Task statement:
The listing should be returned in its entirety, exactly as given.

Data listing:

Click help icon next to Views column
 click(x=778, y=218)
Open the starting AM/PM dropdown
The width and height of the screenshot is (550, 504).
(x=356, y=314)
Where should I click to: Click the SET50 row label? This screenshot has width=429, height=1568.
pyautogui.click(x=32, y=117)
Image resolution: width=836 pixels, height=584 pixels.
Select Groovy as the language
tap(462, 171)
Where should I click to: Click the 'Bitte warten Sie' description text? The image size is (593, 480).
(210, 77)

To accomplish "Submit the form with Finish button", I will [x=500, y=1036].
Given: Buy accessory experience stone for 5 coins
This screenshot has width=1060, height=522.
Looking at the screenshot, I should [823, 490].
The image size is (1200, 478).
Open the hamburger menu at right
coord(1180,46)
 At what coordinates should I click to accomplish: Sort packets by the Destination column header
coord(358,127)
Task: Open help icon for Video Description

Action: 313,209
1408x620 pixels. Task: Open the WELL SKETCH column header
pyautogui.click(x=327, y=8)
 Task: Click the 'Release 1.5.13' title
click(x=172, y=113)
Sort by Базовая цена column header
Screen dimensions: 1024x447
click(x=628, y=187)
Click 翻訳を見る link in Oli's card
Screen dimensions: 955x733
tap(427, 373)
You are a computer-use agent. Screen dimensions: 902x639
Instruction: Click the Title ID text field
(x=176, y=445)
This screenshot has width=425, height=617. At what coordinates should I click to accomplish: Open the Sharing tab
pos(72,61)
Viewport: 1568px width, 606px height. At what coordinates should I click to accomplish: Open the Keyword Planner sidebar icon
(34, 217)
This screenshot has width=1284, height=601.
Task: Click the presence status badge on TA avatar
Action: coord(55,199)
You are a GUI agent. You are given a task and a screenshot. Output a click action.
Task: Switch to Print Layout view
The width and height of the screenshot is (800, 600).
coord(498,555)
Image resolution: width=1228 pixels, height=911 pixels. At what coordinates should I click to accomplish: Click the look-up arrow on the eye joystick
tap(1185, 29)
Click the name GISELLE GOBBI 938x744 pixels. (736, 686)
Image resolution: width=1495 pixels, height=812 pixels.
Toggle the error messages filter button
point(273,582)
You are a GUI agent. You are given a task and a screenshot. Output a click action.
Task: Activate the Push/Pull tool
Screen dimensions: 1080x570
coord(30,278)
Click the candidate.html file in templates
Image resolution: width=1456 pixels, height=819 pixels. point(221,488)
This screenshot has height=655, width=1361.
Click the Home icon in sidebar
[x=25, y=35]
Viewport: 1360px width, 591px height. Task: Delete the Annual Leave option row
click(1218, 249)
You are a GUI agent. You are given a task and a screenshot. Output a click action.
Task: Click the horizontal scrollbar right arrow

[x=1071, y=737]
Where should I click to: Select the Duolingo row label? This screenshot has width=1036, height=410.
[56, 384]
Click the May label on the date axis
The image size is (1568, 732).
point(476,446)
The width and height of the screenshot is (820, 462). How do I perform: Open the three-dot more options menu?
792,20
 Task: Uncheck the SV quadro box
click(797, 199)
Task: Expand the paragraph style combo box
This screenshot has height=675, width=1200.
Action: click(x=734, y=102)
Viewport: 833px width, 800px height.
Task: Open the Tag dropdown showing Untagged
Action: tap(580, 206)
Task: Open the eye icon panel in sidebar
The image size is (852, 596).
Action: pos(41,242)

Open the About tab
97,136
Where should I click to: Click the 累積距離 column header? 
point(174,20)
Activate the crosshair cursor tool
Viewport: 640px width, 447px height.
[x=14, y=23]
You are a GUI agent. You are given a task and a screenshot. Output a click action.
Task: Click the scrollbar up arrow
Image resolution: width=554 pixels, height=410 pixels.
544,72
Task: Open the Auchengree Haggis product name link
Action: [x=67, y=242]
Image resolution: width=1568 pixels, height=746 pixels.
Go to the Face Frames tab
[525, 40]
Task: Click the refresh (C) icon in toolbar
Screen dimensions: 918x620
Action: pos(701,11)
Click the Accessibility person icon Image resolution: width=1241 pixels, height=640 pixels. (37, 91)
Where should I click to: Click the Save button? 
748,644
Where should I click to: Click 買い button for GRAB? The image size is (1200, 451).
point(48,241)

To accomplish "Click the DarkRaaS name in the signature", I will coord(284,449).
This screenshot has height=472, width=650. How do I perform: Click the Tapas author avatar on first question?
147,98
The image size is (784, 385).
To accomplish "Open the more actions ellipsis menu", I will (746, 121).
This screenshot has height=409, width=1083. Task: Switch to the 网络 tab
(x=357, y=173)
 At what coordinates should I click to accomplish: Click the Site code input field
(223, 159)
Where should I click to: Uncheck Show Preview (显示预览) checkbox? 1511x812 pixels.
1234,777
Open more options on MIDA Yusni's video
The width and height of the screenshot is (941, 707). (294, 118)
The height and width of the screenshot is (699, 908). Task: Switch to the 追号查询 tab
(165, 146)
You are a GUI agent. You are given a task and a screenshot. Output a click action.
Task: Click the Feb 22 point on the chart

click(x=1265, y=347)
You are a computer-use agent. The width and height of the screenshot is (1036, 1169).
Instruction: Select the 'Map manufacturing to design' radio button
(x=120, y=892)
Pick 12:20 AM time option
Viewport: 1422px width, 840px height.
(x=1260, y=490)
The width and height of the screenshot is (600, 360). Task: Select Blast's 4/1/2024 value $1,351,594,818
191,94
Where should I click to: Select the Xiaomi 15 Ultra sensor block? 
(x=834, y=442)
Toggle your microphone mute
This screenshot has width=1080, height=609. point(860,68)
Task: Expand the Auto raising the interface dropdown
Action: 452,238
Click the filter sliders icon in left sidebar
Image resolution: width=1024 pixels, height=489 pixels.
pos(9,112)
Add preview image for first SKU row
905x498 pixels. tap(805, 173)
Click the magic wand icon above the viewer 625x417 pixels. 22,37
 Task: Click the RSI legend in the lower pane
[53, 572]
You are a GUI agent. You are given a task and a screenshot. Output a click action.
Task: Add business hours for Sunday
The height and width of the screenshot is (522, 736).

Answer:
Click help icon next to Views column
 click(x=778, y=218)
Open the starting AM/PM dropdown
The width and height of the screenshot is (550, 504).
(x=356, y=314)
Where should I click to: Click the SET50 row label? This screenshot has width=429, height=1568.
pyautogui.click(x=32, y=117)
Image resolution: width=836 pixels, height=584 pixels.
Select Groovy as the language
tap(462, 171)
Where should I click to: Click the 'Bitte warten Sie' description text? The image size is (593, 480).
(210, 77)

To accomplish "Submit the form with Finish button", I will [x=500, y=1036].
Given: Buy accessory experience stone for 5 coins
This screenshot has width=1060, height=522.
Looking at the screenshot, I should [823, 490].
The image size is (1200, 478).
Open the hamburger menu at right
coord(1180,46)
 At what coordinates should I click to accomplish: Sort packets by the Destination column header
coord(358,127)
Task: Open help icon for Video Description

Action: 313,209
1408x620 pixels. Task: Open the WELL SKETCH column header
pyautogui.click(x=327, y=8)
 Task: Click the 'Release 1.5.13' title
click(x=172, y=113)
Sort by Базовая цена column header
Screen dimensions: 1024x447
click(x=628, y=187)
Click 翻訳を見る link in Oli's card
Screen dimensions: 955x733
tap(427, 373)
You are a computer-use agent. Screen dimensions: 902x639
Instruction: Click the Title ID text field
(x=176, y=445)
This screenshot has width=425, height=617. At what coordinates should I click to accomplish: Open the Sharing tab
pos(72,61)
Viewport: 1568px width, 606px height. At what coordinates should I click to accomplish: Open the Keyword Planner sidebar icon
(34, 217)
This screenshot has width=1284, height=601.
Task: Click the presence status badge on TA avatar
Action: coord(55,199)
You are a GUI agent. You are given a task and a screenshot. Output a click action.
Task: Switch to Print Layout view
The width and height of the screenshot is (800, 600).
coord(498,555)
Image resolution: width=1228 pixels, height=911 pixels. At what coordinates should I click to accomplish: Click the look-up arrow on the eye joystick
tap(1185, 29)
Click the name GISELLE GOBBI 938x744 pixels. (736, 686)
Image resolution: width=1495 pixels, height=812 pixels.
Toggle the error messages filter button
point(273,582)
You are a GUI agent. You are given a task and a screenshot. Output a click action.
Task: Activate the Push/Pull tool
Screen dimensions: 1080x570
coord(30,278)
Click the candidate.html file in templates
Image resolution: width=1456 pixels, height=819 pixels. point(221,488)
This screenshot has height=655, width=1361.
Click the Home icon in sidebar
[x=25, y=35]
Viewport: 1360px width, 591px height. Task: Delete the Annual Leave option row
click(1218, 249)
You are a GUI agent. You are given a task and a screenshot. Output a click action.
Task: Click the horizontal scrollbar right arrow

[x=1071, y=737]
Where should I click to: Select the Duolingo row label? This screenshot has width=1036, height=410.
[56, 384]
Click the May label on the date axis
The image size is (1568, 732).
point(476,446)
The width and height of the screenshot is (820, 462). How do I perform: Open the three-dot more options menu?
792,20
 Task: Uncheck the SV quadro box
click(797, 199)
Task: Expand the paragraph style combo box
This screenshot has height=675, width=1200.
Action: click(x=734, y=102)
Viewport: 833px width, 800px height.
Task: Open the Tag dropdown showing Untagged
Action: tap(580, 206)
Task: Open the eye icon panel in sidebar
The image size is (852, 596).
Action: pos(41,242)

Open the About tab
97,136
Where should I click to: Click the 累積距離 column header? 
point(174,20)
Activate the crosshair cursor tool
Viewport: 640px width, 447px height.
[x=14, y=23]
You are a GUI agent. You are given a task and a screenshot. Output a click action.
Task: Click the scrollbar up arrow
Image resolution: width=554 pixels, height=410 pixels.
544,72
Task: Open the Auchengree Haggis product name link
Action: [x=67, y=242]
Image resolution: width=1568 pixels, height=746 pixels.
Go to the Face Frames tab
[525, 40]
Task: Click the refresh (C) icon in toolbar
Screen dimensions: 918x620
Action: pos(701,11)
Click the Accessibility person icon Image resolution: width=1241 pixels, height=640 pixels. (37, 91)
Where should I click to: Click the Save button? 
748,644
Where should I click to: Click 買い button for GRAB? The image size is (1200, 451).
point(48,241)

To accomplish "Click the DarkRaaS name in the signature", I will coord(284,449).
This screenshot has height=472, width=650. How do I perform: Click the Tapas author avatar on first question?
147,98
The image size is (784, 385).
To accomplish "Open the more actions ellipsis menu", I will (746, 121).
This screenshot has height=409, width=1083. Task: Switch to the 网络 tab
(x=357, y=173)
 At what coordinates should I click to accomplish: Click the Site code input field
(223, 159)
Where should I click to: Uncheck Show Preview (显示预览) checkbox? 1511x812 pixels.
1234,777
Open more options on MIDA Yusni's video
The width and height of the screenshot is (941, 707). (294, 118)
The height and width of the screenshot is (699, 908). Task: Switch to the 追号查询 tab
(165, 146)
You are a GUI agent. You are given a task and a screenshot. Output a click action.
Task: Click the Feb 22 point on the chart

click(x=1265, y=347)
You are a computer-use agent. The width and height of the screenshot is (1036, 1169).
Instruction: Select the 'Map manufacturing to design' radio button
(x=120, y=892)
Pick 12:20 AM time option
Viewport: 1422px width, 840px height.
(x=1260, y=490)
The width and height of the screenshot is (600, 360). Task: Select Blast's 4/1/2024 value $1,351,594,818
191,94
Where should I click to: Select the Xiaomi 15 Ultra sensor block? 
(x=834, y=442)
Toggle your microphone mute
This screenshot has width=1080, height=609. point(860,68)
Task: Expand the Auto raising the interface dropdown
Action: 452,238
Click the filter sliders icon in left sidebar
Image resolution: width=1024 pixels, height=489 pixels.
pos(9,112)
Add preview image for first SKU row
905x498 pixels. tap(805, 173)
Click the magic wand icon above the viewer 625x417 pixels. 22,37
 Task: Click the RSI legend in the lower pane
[53, 572]
You are a GUI agent. You are given a task and a screenshot. Output a click action.
Task: Add business hours for Sunday
The height and width of the screenshot is (522, 736).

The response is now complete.